## [Description of the task]
How many of the lines below contain the string "menu" with matching case? Give only the number.

>>>>

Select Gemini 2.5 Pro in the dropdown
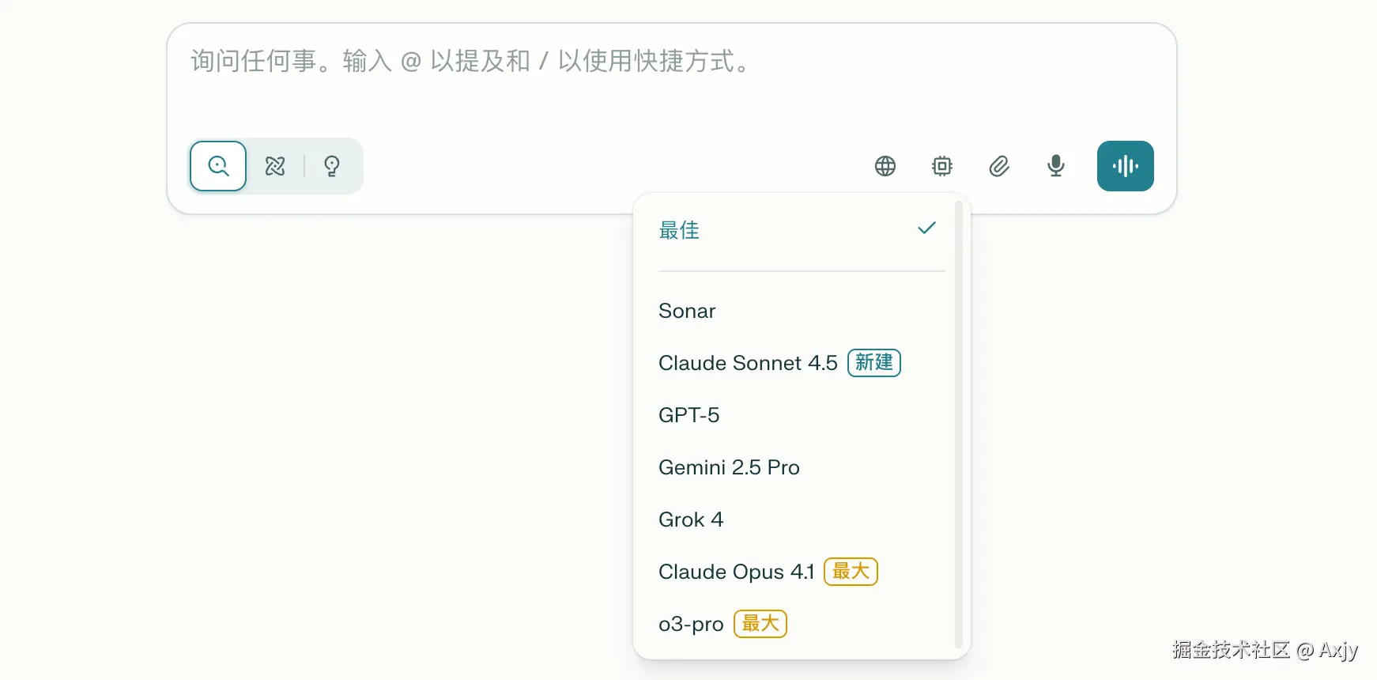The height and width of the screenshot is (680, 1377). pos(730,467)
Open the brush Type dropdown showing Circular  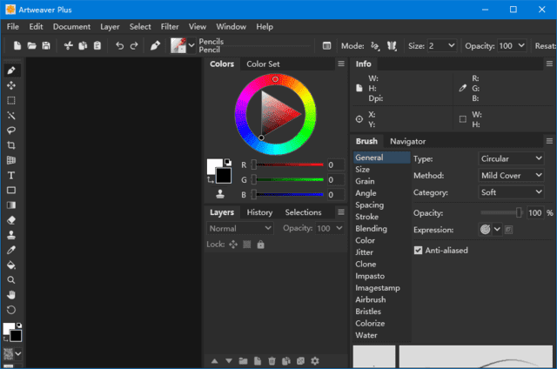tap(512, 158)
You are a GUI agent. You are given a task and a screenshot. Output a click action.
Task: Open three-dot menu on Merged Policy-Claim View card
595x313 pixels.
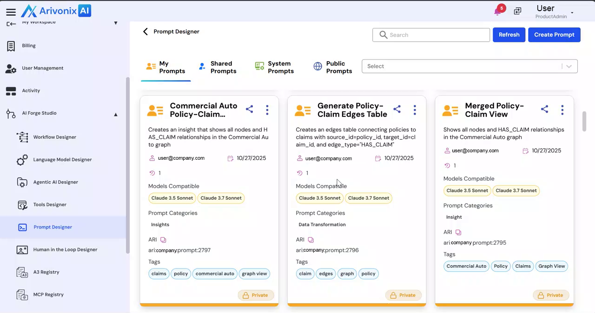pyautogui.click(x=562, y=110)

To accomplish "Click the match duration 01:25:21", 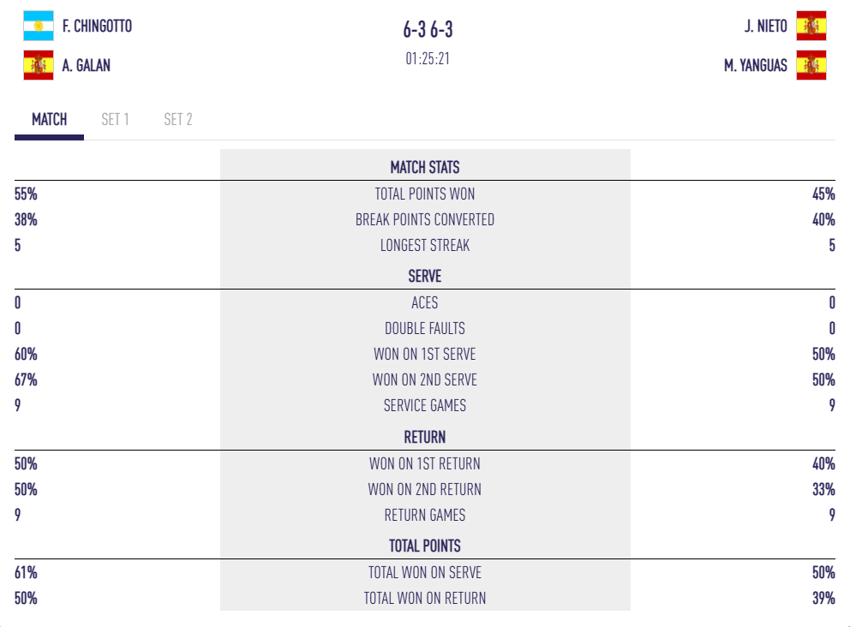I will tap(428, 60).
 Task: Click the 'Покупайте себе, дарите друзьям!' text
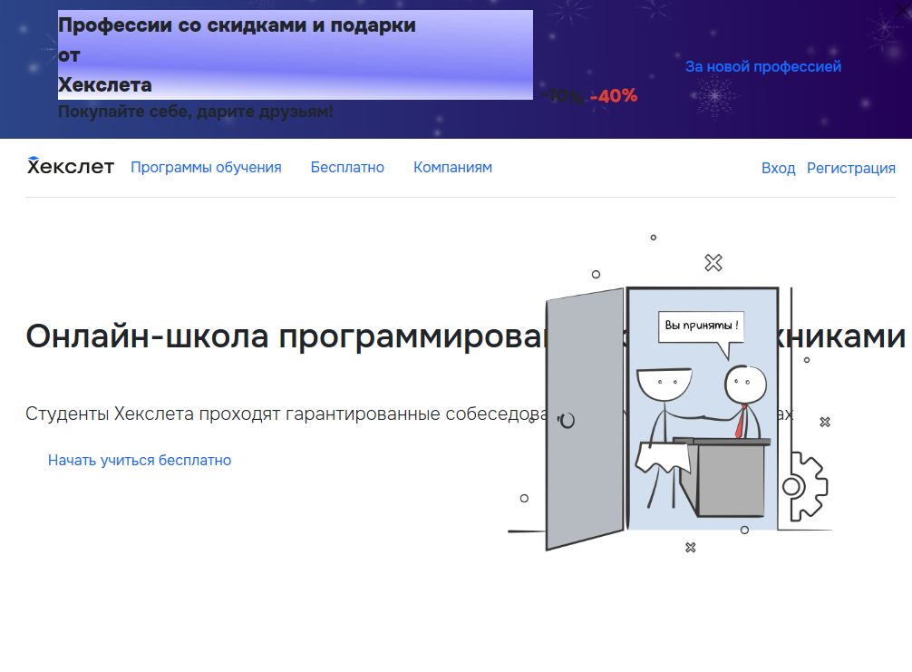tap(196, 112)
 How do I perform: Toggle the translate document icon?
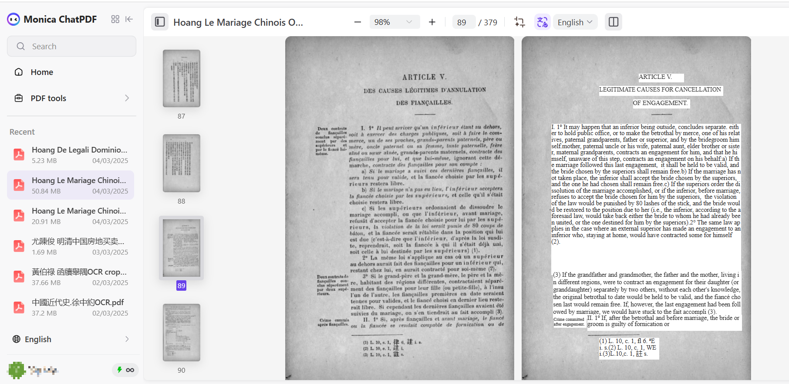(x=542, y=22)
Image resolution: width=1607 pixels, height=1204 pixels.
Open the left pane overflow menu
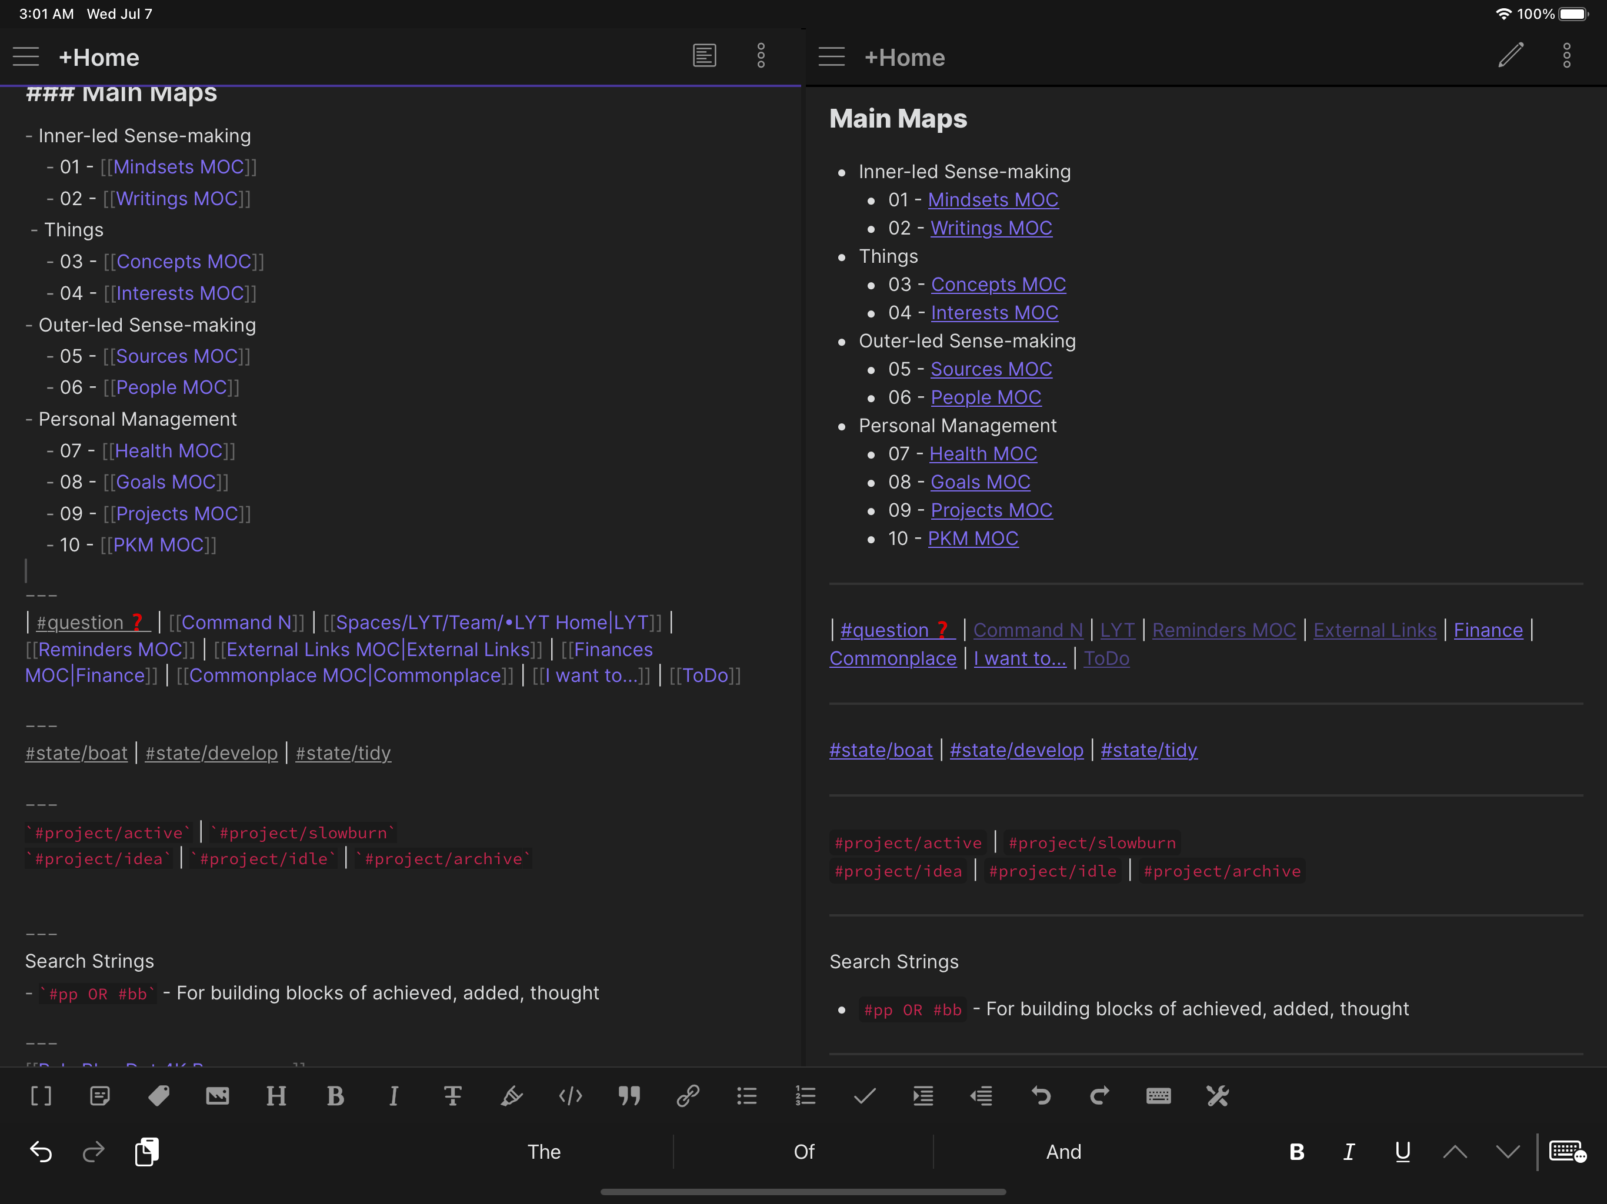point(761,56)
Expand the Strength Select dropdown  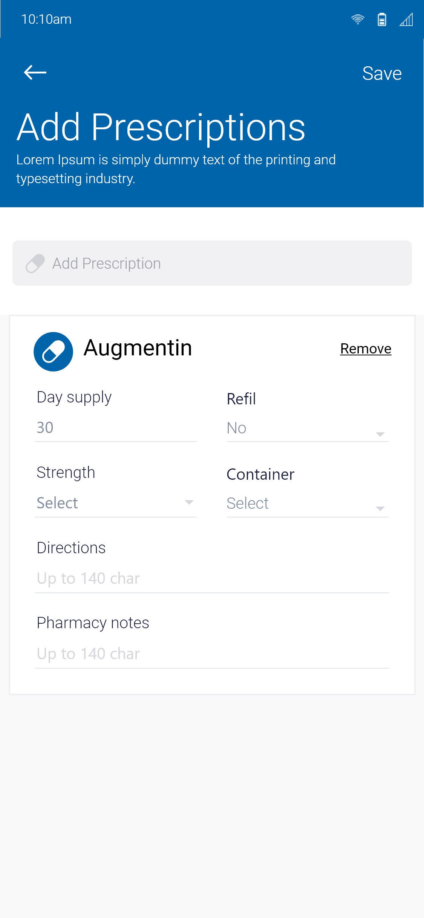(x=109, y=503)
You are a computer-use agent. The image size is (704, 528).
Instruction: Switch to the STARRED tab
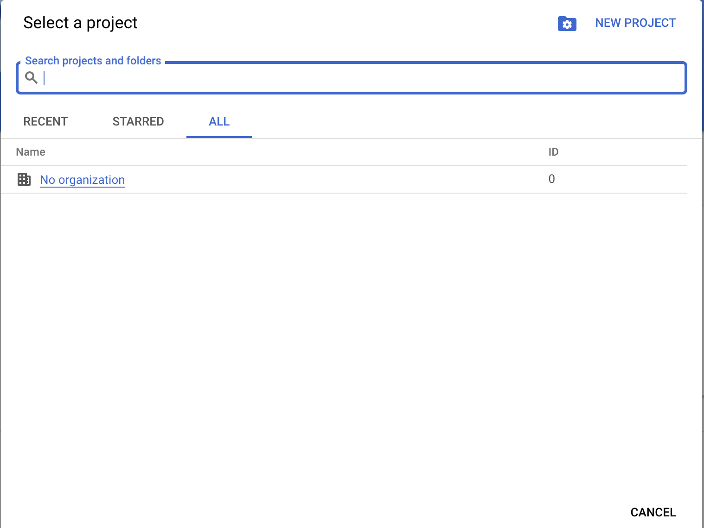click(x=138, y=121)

<<<<

## [Problem solution]
2